LISTED RECORDS:
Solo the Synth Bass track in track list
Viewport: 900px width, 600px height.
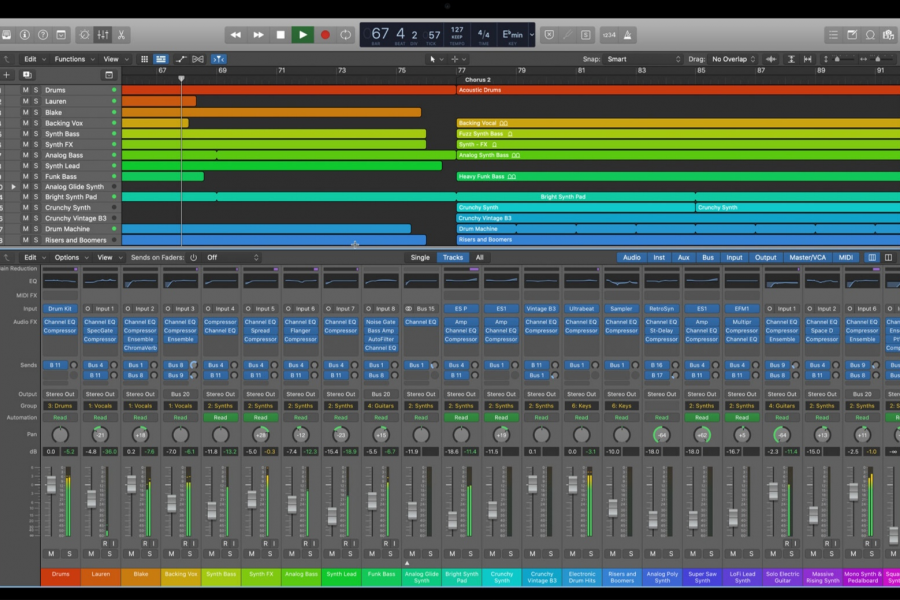coord(36,134)
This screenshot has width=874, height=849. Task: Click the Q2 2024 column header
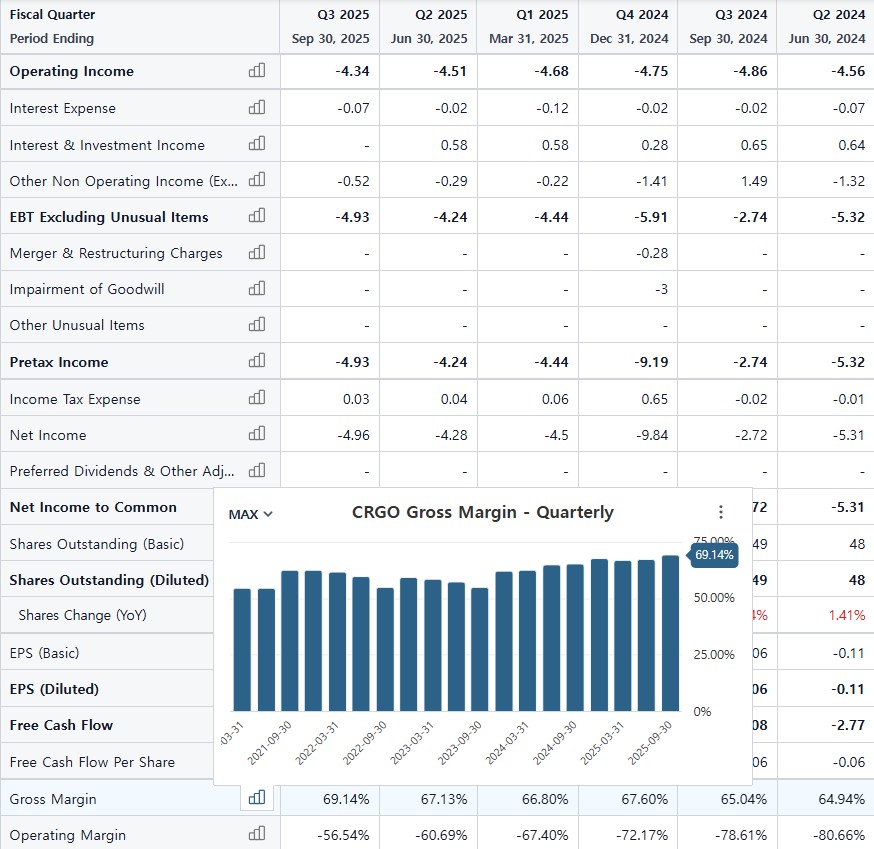point(826,27)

TO DO: Once the line with "Viewport: 900px width, 600px height." is found, output it and every line after it through the end of the listing, exactly, without pictures.

PROBLEM SOLUTION:
Viewport: 900px width, 600px height.
coord(36,134)
This screenshot has width=874, height=849. Task: Click the Q2 2024 column header
point(826,27)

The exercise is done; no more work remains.